Meanwhile, home cooks joined the mad dash. In late 2012, with Barefoot Contessa Foolproof: Recipes You Can Trust, Ina Garten shared the recipe for her version of Pasta alla Vecchia Bettola, a vodka sauce that gets extra depth from a jaunt into the oven. It had been a staple at Nick & Toni’s in East Hampton for more than 20 years.
Further west, Jon & Vinny’s persuaded large swaths of Angelenos to re-engage with carbs and dairy when it opened in 2015, a sort of West Coast interpretation of Carbone with brighter lighting but just as much hype. “There are only 45 seats here. I wouldn’t count on a table soon,” wrote Jonathan Gold in his review that year. (Beyoncé and Jay-Z also stopped there for a late dinner after Beyoncé played Coachella in 2018, and Chrissy Teigen lists it among her favorite L.A. restaurants.) On its menu was a fusilli alla vodka as well as a “Ham & Yeezy” pizza, with vodka sauce, red onion, caciocavallo, smoked mozzarella, pickled Fresno chilies, and, of course, ham. (Today, the dish is named “Ham & Eazy.”) The same year, Bon Appétit ran the recipe for fusilli alla vodka from Jon & Vinny’s. This publication’s original recipe for rigatoni with easy vodka sauce, published in 2018, also remains one of the most viewed recipes every month.
So by the time Hadid released her own take in 2020, vodka sauce had already become a harbinger of a certain sort of home cook. The sort who had been to, or at least heard of, those restaurants you need to know somebody’s cousin who works in PR to even think about getting into.
But vodka sauce may not have peaked yet. Not even close. Just last month, New York Times Cooking writer Eric Kim—whose recipes more often than not explode into the canon of virality, and who is, full disclosure, my friend—ran his own vodka sauce recipe (with extra liquor and dollops of ricotta on top to temper). It’s already nearing 1,000 reviews. He says he was driven to develop his own recipe to find out what the vodka actually does. Why vodka sauce is so irresistible. His two-fold theory: The vodka helps with the emulsion, and the ethanol helps one’s mouth experience the other flavors in a heightened fashion.
It’s deceptively easy to make, which may be another reason why it is so irresistible—why the cult of vodka sauce only seems to swell. And, “it’s not expensive,” says Pelosi. “I always tell people, use bottom shelf vodka.” That, plus tomato paste, parmesan or pecorino, and cream—plus an allium, if you please—will get you most of the way there. Any standard variation can go from ingredient to plated dish in under an hour, with just two pots and a wooden spoon dirtied in the process.

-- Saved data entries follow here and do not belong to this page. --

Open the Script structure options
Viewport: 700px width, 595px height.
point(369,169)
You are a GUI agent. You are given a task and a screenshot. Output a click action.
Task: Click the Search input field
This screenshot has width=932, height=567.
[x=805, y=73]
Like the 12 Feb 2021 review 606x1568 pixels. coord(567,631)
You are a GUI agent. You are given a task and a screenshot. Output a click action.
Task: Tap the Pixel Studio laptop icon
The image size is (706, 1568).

Yet despite its simplicity, vodka sauce projects an allure that a basic marinara simply does not. “Vodka sauce is the mysterious girl in the corner at the party who you want to get to know,” Pelosi says. “She’s a pink or orange sauce, has alcohol in her, and you want to know what’s happening.” Like a bubbling curry or a hot skillet full of bulgogi, vodka sauce has undeniable sensory appeal, too, from the moment tomato paste hits hot fat and turns brick red and fills the kitchen with waves of sharp sweetness. “Not only is it inappropriately thick (same) and illegally glossy (also same), but it tastes how comfort feels,” writes Pelosi in the headnote for his recipe.
In spite of, well, everything, Isidori says that it took him by surprise when his spicy, exceptionally cheesy take on vodka sauce at Arthur & Sons went viral on TikTok last summer. Now, though, Isidori says vodka sauce has reached a point where it defies the bust part of the viral trend cycle. It isn’t “gimmicky stunt food,” he says. “It’s a wholesome comfort food.”

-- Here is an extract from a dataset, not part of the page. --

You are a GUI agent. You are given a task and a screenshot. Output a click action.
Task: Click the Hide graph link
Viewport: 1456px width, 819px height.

Accessibility, with a hint of that branded glamor, may be vodka sauce’s final form. Late last year, Rubirosa unleashed its famous vodka sauce by the jar for direct sale to customers anywhere in the country. So far? It’s been a “runaway star,” says Musacchio, who reports that it’s sold “like crazy” in Florida, Chicago, and California. Heinz and Absolut have just announced a partnership to peddle their own version of the concoction, in jars. Isidori has already been approached to bottle his blend too—Arthur & Sons’ vodka sauce is expected to hit the market this year.
He’s optimistic about vodka sauce’s future. “If you can combine pasta and cheese in a sexy, velvety sauce, you have a winner,” he says. “I don’t think it’s going anywhere.”